Compilation Techniques for Partitioned Global Address Space Languages
Partitioned global address space (PGAS) languages have emerged as a viable alternative to message passing programming models for large-scale parallel machines and clusters. They also offer an alternative to shared memory programming models (such as threads and OpenMP) and the possibility of a single programming model that will work well across a wide range of shared and distributed memory platforms. Although the major source of parallelism in these languages is managed by the application programmer, rather than being automatically discovered by a compiler, there are many opportunities for program analysis to detect programming errors and for performance optimizations from the compiler and runtime system. The three most mature PGAS languages (UPC, CAF and Titanium) offer a statically partitioned global address space with a static SPMD control model, while languages emerging from the DARPA HPCS program are more dynamic.

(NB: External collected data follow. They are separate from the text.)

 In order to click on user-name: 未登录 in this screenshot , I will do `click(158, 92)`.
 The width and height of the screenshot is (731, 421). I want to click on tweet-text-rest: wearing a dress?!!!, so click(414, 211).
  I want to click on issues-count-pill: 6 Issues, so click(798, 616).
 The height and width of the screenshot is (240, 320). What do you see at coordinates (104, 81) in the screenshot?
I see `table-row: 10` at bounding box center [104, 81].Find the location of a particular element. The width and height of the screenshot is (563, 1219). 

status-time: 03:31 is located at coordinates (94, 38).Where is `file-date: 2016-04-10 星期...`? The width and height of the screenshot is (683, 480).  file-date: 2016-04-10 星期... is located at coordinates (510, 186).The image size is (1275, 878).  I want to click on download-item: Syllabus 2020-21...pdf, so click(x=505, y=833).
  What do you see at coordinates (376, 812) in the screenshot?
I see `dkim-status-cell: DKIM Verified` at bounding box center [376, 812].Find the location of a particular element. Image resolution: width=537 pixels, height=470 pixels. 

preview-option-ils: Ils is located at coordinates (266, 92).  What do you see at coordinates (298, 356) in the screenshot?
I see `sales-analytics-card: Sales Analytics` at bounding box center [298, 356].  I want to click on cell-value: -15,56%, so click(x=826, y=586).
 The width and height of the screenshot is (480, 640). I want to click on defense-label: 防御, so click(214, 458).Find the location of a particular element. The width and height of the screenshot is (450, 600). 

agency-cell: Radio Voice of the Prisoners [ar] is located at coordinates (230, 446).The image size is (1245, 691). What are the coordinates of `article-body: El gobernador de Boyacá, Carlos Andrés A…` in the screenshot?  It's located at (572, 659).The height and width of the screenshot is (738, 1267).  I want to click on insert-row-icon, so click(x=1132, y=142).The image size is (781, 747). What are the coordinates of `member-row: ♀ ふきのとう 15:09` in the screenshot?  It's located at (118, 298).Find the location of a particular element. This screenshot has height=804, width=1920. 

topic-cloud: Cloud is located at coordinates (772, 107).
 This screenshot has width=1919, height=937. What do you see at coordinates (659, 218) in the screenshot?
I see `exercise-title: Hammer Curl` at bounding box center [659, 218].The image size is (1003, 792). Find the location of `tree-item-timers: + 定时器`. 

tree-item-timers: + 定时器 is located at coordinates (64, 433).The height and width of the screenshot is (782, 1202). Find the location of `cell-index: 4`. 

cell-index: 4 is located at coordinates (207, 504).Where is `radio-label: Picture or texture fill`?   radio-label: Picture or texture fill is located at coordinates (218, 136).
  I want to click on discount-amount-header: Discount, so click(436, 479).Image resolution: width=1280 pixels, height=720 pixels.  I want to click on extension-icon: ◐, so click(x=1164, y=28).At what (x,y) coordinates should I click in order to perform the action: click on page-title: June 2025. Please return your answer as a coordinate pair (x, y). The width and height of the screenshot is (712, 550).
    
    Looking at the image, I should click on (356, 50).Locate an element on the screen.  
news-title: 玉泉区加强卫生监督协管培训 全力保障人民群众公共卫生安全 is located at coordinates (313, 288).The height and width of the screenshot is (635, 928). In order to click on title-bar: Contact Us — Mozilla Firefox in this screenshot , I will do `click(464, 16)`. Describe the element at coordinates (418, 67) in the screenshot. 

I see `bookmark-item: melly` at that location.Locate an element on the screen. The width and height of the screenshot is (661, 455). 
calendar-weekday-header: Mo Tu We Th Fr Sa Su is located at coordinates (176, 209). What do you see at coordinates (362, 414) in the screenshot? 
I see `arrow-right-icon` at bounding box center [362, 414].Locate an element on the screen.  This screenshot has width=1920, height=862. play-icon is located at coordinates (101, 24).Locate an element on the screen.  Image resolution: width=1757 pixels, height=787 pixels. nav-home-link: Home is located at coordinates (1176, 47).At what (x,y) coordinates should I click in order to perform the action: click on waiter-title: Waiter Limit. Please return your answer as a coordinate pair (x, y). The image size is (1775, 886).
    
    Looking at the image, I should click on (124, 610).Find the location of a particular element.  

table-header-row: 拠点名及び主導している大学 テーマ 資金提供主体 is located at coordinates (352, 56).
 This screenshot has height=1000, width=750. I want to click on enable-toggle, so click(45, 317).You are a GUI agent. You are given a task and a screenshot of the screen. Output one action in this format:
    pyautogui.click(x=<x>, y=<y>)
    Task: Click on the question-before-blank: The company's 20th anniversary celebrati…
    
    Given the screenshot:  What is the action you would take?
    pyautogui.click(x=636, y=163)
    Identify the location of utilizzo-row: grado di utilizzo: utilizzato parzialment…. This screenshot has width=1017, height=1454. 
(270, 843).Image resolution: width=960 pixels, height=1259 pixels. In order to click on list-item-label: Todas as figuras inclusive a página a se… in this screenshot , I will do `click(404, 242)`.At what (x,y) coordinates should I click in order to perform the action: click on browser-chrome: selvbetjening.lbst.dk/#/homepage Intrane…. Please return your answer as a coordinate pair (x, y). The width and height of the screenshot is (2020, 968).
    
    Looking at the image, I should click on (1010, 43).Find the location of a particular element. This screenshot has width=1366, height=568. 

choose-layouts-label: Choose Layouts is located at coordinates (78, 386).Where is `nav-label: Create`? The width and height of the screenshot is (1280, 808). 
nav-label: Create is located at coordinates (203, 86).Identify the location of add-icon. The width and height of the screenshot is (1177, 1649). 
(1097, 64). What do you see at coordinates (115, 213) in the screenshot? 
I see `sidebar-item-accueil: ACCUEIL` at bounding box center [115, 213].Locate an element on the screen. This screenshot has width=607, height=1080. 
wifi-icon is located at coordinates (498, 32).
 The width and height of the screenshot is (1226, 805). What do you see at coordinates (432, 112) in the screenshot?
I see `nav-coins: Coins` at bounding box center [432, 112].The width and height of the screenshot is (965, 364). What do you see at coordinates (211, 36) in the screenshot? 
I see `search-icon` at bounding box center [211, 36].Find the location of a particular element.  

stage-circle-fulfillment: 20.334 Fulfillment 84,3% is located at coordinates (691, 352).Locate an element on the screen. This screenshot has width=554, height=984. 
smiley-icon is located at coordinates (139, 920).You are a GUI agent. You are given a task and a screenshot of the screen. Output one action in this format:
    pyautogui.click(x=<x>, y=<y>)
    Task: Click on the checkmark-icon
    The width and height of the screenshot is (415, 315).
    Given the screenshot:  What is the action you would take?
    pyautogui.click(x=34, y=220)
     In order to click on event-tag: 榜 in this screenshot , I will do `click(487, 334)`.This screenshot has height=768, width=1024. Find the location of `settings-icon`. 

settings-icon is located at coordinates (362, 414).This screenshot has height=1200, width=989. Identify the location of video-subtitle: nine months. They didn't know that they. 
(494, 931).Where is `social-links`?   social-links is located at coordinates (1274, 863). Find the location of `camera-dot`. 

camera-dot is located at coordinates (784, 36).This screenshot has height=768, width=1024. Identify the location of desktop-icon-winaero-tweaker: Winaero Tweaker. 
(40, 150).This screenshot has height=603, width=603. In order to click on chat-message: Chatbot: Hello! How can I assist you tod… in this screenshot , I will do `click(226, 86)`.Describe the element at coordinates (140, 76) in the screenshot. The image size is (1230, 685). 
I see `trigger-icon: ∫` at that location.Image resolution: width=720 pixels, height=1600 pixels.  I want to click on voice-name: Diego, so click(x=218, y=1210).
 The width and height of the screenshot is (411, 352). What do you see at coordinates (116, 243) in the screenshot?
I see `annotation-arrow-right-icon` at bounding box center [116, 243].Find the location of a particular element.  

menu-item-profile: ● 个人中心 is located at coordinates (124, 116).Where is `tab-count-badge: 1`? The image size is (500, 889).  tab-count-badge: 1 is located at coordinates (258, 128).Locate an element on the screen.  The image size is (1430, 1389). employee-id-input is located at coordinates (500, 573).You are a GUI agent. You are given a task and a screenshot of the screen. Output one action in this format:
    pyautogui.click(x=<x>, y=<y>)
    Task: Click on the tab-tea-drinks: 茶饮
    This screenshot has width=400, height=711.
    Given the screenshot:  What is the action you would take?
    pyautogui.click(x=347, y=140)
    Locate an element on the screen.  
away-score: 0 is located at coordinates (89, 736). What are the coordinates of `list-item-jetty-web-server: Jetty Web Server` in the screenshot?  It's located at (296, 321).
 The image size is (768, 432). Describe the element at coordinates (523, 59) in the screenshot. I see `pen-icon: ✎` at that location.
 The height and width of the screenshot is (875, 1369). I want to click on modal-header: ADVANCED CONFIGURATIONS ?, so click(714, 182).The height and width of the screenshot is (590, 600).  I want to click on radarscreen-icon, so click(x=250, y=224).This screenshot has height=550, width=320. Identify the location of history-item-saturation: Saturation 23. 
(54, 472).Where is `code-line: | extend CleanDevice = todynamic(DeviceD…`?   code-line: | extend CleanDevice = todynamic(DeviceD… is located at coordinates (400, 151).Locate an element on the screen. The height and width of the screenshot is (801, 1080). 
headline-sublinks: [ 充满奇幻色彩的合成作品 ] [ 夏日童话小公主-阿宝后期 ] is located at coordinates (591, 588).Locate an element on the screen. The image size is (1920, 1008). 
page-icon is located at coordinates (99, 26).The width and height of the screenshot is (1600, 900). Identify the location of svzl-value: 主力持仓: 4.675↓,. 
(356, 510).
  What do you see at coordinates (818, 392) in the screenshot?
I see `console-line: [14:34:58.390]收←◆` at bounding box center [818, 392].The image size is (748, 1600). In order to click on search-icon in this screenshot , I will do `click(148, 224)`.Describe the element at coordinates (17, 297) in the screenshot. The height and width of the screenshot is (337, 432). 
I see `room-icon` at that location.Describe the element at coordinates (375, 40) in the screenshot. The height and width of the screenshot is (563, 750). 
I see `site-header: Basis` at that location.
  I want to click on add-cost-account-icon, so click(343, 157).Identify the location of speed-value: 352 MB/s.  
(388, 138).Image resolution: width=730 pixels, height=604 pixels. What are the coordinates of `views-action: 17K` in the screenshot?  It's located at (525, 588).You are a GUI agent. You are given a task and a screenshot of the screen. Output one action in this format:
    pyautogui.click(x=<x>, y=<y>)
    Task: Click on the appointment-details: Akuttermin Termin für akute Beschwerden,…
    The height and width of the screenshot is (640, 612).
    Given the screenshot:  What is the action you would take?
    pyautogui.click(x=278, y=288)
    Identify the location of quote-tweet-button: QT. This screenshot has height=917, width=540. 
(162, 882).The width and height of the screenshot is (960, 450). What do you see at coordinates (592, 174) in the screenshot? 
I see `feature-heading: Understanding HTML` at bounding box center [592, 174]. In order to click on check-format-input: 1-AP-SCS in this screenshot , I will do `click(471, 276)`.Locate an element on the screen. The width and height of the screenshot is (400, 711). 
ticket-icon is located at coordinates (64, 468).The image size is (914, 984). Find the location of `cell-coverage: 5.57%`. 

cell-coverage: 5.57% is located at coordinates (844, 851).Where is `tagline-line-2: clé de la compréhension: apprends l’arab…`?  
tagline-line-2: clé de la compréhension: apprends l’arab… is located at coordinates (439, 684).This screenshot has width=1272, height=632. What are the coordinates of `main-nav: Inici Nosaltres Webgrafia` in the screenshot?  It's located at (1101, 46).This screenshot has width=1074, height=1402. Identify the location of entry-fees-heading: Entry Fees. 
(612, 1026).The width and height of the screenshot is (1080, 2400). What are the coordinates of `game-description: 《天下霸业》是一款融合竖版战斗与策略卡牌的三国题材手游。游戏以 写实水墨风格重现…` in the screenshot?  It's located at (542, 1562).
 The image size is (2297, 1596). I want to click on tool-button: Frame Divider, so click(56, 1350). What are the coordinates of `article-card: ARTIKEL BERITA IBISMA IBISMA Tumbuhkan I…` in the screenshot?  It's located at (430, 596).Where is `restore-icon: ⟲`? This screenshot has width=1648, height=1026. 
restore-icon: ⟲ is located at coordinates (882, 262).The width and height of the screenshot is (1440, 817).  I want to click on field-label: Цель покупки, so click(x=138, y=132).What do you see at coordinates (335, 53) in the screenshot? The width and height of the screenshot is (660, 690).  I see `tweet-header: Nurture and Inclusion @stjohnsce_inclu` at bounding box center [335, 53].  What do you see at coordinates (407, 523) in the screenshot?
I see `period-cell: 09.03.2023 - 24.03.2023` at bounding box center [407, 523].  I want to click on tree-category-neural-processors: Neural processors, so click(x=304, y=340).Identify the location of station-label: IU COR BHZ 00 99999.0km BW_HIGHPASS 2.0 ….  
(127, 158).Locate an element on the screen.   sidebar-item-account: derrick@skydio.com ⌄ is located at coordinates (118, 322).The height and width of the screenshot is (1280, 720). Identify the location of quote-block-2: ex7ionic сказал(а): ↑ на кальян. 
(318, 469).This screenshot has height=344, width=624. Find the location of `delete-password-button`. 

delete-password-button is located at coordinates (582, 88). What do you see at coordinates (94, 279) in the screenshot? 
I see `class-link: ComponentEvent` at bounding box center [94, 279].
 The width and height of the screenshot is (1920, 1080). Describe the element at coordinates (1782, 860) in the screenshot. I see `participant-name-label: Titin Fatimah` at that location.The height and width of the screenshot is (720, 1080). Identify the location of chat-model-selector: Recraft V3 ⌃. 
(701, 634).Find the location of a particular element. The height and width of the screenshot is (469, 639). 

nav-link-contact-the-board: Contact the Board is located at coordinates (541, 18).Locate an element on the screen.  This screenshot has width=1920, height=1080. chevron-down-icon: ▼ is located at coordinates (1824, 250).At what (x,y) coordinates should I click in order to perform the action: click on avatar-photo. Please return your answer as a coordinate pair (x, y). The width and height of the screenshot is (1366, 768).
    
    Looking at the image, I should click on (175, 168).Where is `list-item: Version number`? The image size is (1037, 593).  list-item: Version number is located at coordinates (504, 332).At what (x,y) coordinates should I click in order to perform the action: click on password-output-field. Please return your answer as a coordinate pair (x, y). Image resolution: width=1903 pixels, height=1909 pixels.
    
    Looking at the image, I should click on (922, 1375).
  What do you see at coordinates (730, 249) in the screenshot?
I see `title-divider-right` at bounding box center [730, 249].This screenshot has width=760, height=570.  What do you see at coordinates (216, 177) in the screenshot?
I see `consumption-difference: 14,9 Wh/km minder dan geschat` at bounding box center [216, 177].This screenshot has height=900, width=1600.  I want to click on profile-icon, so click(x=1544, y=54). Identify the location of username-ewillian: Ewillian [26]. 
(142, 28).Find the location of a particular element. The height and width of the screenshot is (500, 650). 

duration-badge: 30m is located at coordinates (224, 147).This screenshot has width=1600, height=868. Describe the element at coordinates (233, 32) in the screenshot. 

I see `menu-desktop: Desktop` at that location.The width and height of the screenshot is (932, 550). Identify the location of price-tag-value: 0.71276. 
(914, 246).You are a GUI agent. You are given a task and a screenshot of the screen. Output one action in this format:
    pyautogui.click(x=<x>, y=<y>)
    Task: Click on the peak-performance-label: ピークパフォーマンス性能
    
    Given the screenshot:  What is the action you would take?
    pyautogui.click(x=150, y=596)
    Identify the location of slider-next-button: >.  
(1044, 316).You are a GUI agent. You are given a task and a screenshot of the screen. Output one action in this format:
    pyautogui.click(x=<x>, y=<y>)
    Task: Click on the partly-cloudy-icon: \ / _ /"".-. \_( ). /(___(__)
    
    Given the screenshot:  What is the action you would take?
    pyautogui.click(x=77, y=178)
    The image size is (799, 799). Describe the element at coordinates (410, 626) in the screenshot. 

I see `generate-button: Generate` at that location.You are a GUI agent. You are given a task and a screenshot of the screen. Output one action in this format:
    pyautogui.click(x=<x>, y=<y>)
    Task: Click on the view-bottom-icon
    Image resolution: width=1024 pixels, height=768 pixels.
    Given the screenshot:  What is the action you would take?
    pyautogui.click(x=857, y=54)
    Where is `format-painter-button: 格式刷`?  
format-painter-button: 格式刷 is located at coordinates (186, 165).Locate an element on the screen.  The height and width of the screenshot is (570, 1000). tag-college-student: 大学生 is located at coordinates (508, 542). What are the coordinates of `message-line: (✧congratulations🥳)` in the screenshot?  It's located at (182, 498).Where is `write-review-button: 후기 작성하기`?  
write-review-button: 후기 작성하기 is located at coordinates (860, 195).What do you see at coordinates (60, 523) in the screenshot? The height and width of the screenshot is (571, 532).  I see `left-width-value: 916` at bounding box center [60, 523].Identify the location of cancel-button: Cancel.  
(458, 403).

In this talk I will describe some of the analysis and optimizations techniques used in the Berkeley UPC and Titanium compilers, both of which source-to-source translators based on a common runtime system. Both compilers are publicly released and run on most serial, parallel, and cluster platforms. Building on the strong typing of the underlying Java language, the Titanium compiler includes several forms of type-based analyses for both error detection and to enable code transformations. The Berkeley UPC compiler extends the Open64 analysis framework on which it is built to handle the language features of UPC. Both compilers perform communication optimizations to overlap, aggregate, and schedule communication, as well as pointer localization, and other optimizations on parallelism constructs in the language. The HPCS languages can use some of the implementation techniques of the older PGAS languages, but offer new opportunities for expressiveness and suggest new open questions related to compiler and runtime support, especially as machines scale towards a petaflop.